What is needed: In the listing below, find each line with the string "Dealers" and return it.

Record excerpts:
————

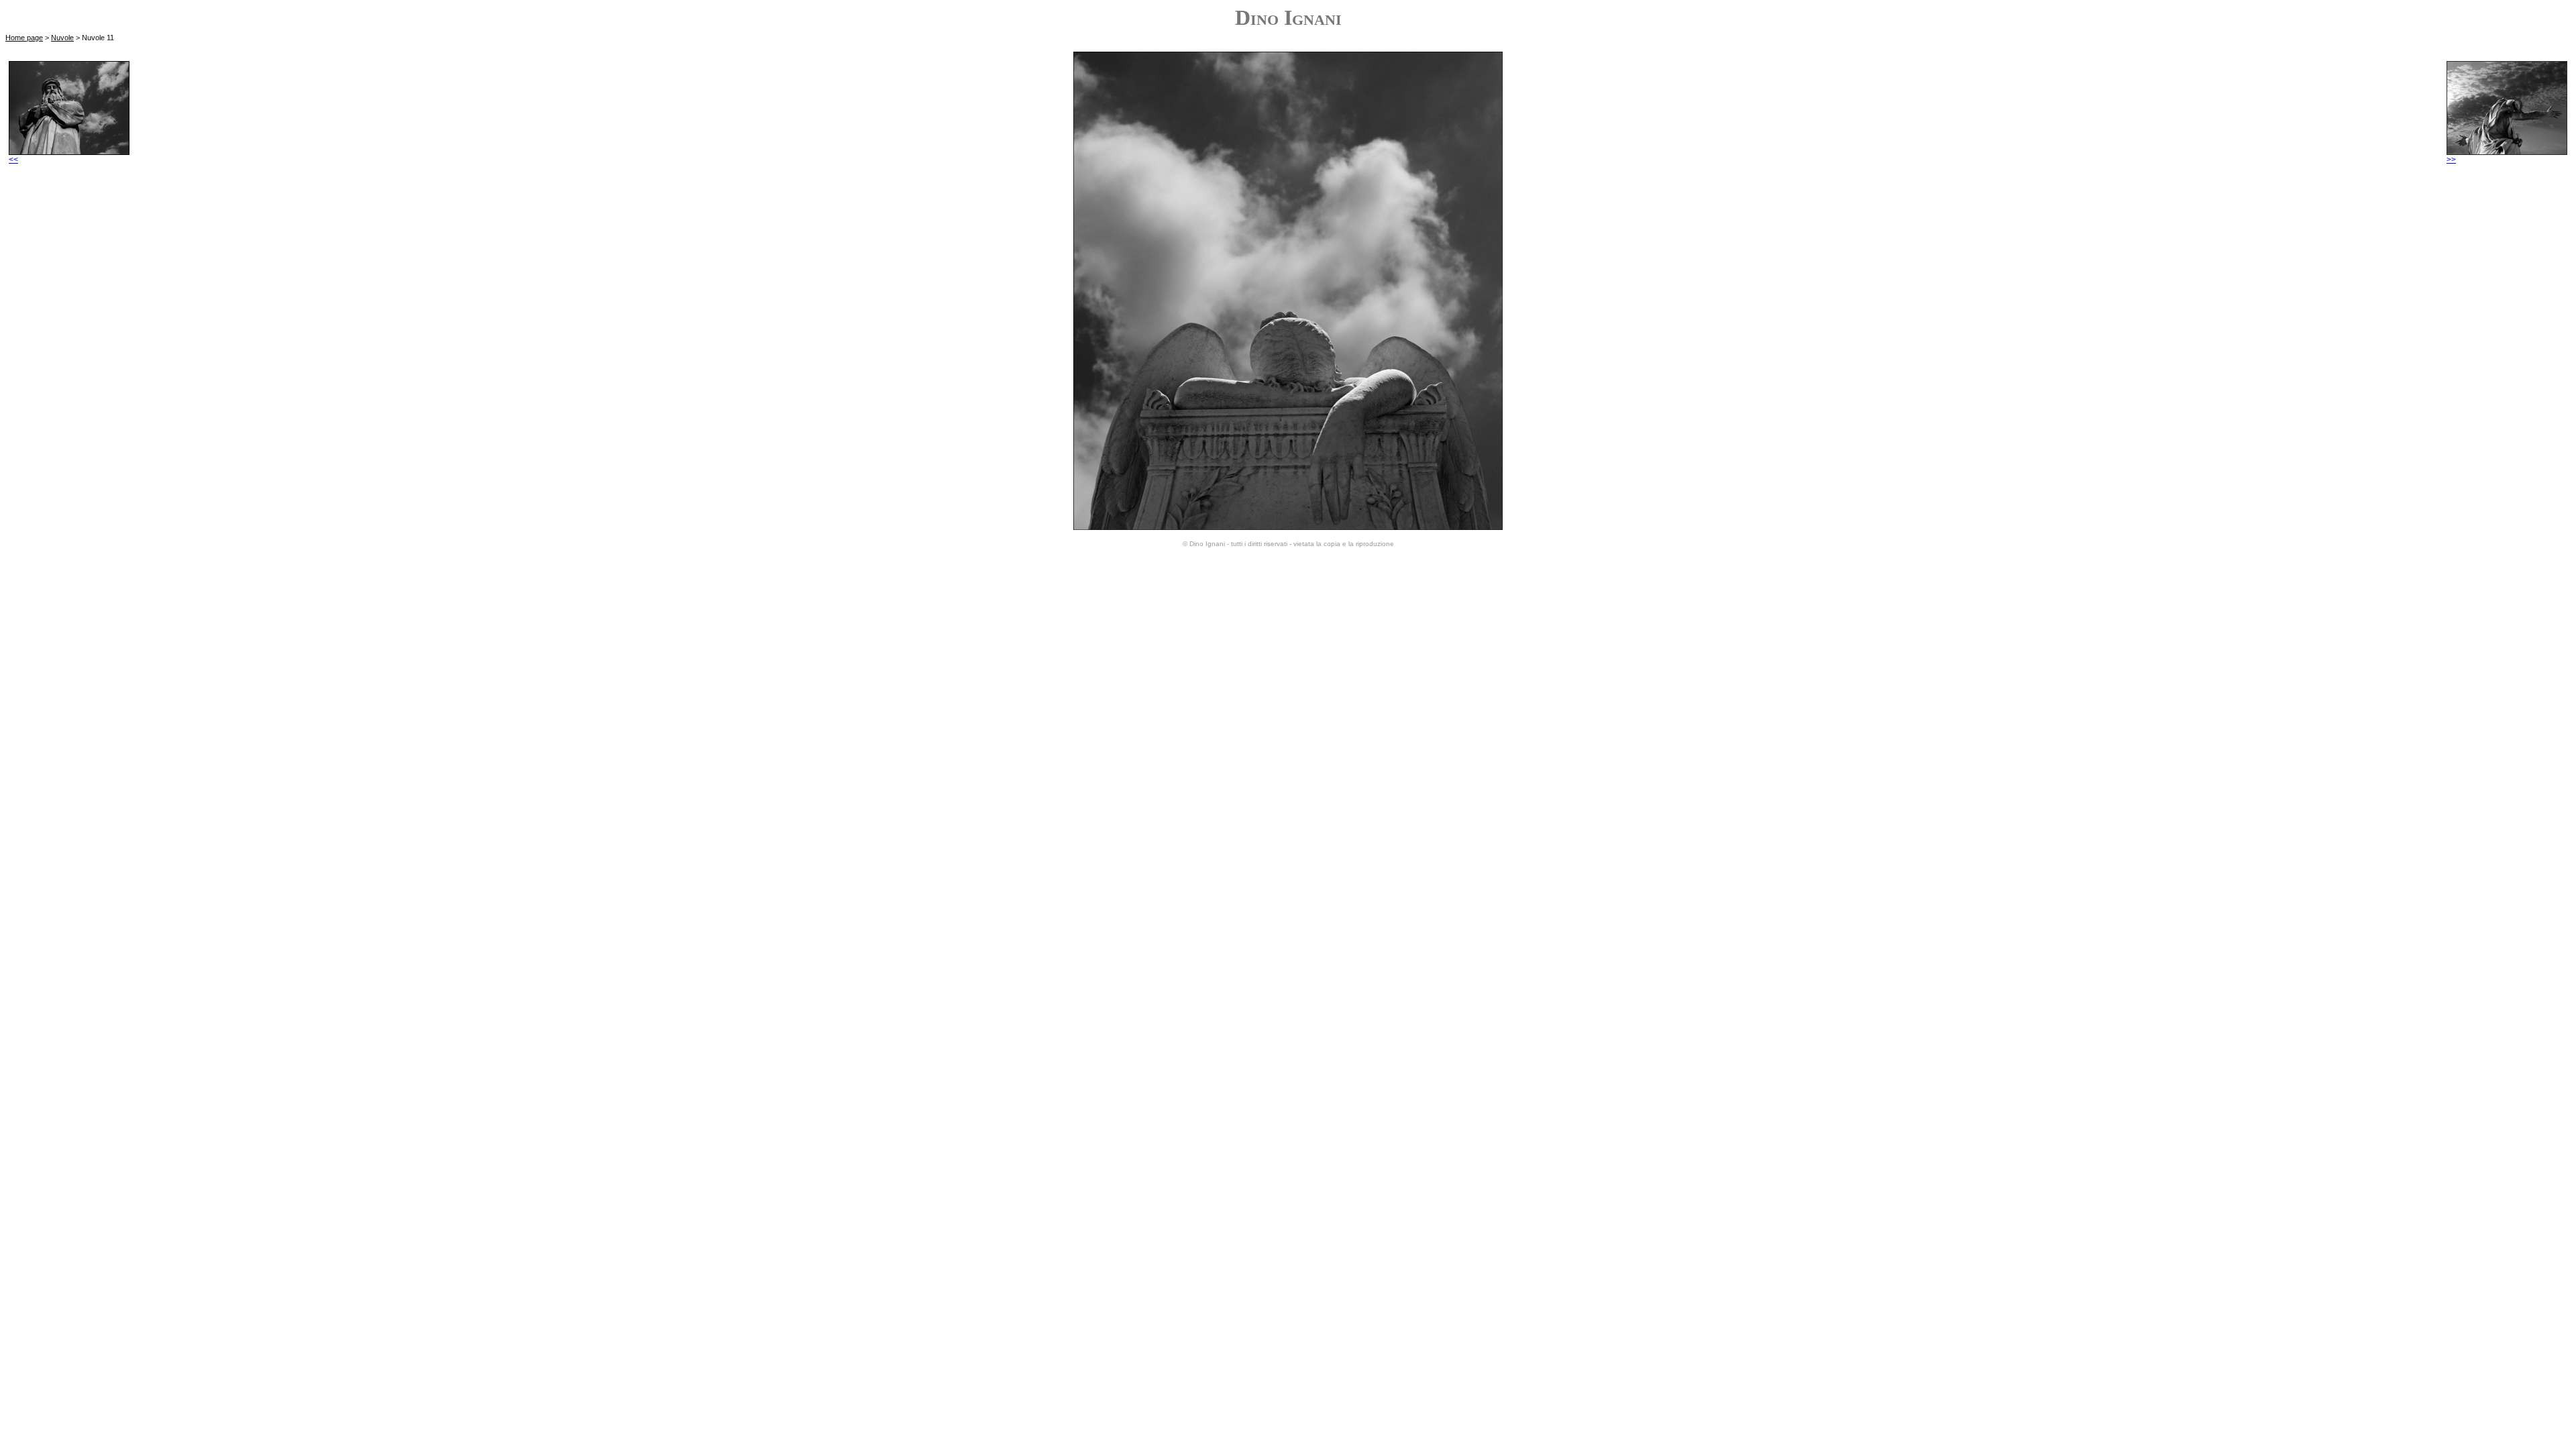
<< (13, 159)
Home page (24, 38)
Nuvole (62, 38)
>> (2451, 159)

————

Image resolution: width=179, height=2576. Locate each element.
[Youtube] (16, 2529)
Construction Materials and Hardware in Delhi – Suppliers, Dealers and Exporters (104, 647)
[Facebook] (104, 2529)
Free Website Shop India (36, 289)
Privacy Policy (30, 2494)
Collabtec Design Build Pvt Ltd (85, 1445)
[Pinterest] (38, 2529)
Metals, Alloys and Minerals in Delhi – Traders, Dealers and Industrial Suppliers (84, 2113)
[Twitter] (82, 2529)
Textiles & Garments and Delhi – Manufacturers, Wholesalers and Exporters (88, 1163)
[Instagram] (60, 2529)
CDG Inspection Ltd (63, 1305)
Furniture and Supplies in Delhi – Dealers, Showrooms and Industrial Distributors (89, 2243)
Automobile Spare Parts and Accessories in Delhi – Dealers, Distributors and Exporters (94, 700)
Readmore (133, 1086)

————

Solution to the problem:
Construction Materials and Hardware in Delhi – Suppliers, Dealers and Exporters (104, 647)
Metals, Alloys and Minerals in Delhi – Traders, Dealers and Industrial Suppliers (84, 2113)
Furniture and Supplies in Delhi – Dealers, Showrooms and Industrial Distributors (89, 2243)
Automobile Spare Parts and Accessories in Delhi – Dealers, Distributors and Exporters (94, 700)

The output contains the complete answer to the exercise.